# For Sale " Fidget Sticks "



## Palladium (May 15, 2017)

I just picked up a new shipment of Fidget Sticks! These are not like those cheap china made Fidget spinners that have flooded the market. Our Fidget Sticks are made right here in good old Alabama, USA! Your kids will have hours of fun playing with this wonder of god's creation. Watch as your kids eyes light up when they realize it's a Fidget Stick! We have several different types to chose from. We have Oak, Hickory, Walnut, and our best seller Popular! 

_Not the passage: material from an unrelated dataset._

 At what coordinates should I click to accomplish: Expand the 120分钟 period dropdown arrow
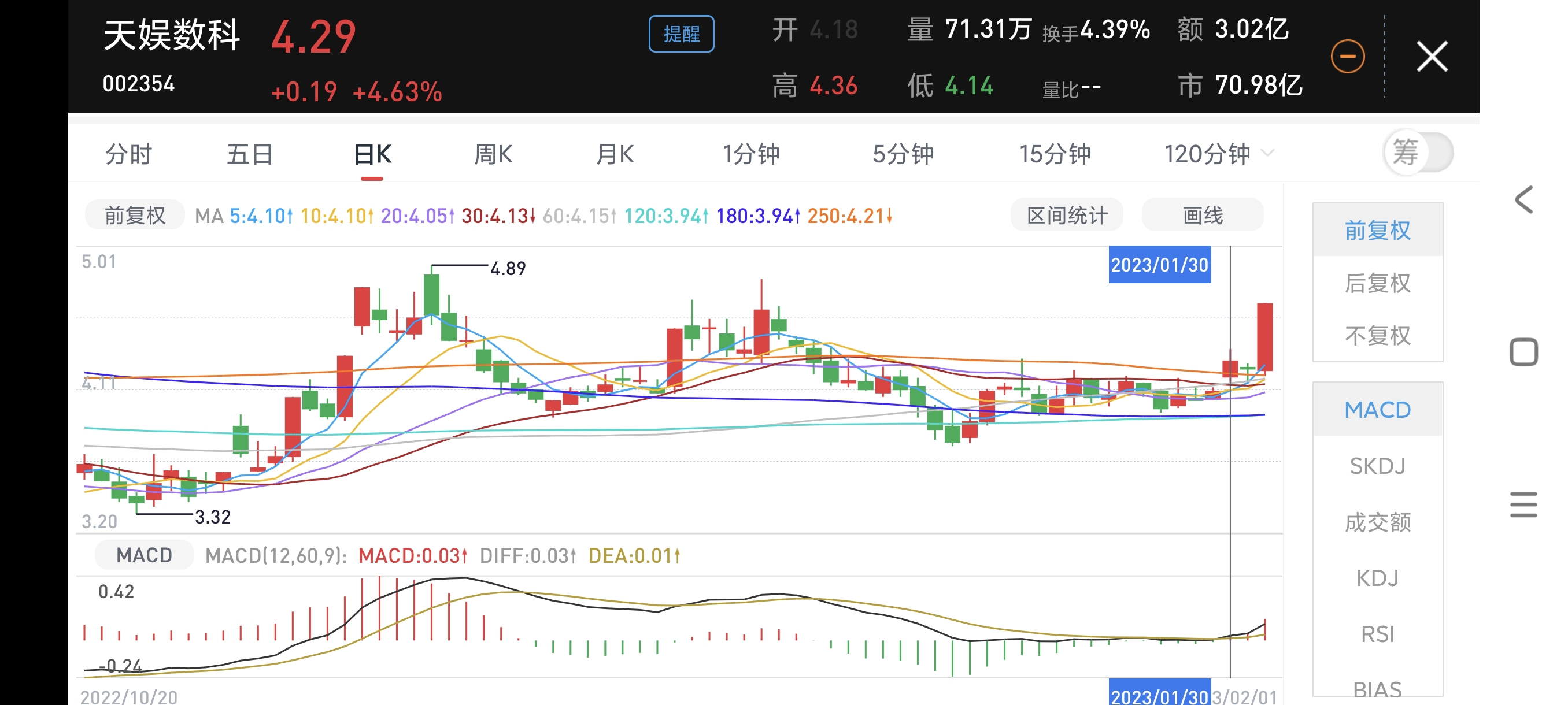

Look for our newest product to be released later this summer, The Fidget Pine Cone!

Get your orders in now while supplies last and take advantage of our special sales promotion.
This week only buy 2 Fidget Sticks and get the 3rd Fidget Stick free!

Distributors wanted now! Ask how you to can become a Fidget Stick distributor!


----------



## g_axelsson (May 15, 2017)

I would be careful if I was in your shoes, it is borderline infringement on log.

[youtube]http://www.youtube.com/watch?v=RTrAVpK9blw[/youtube]

Göran


----------



## jimdoc (May 15, 2017)

Wanna sell them here you will have to gold plate em.


----------



## FrugalRefiner (May 15, 2017)

If you need a supplier for American Black Walnut or Buckeye, let me know! The Ohio Buckeye is in short supply and at a premium price, but I can give you a very reasonable price on the black walnut. :lol: 

Dave


----------



## Topher_osAUrus (May 15, 2017)

Tell me more, tell me more!


----------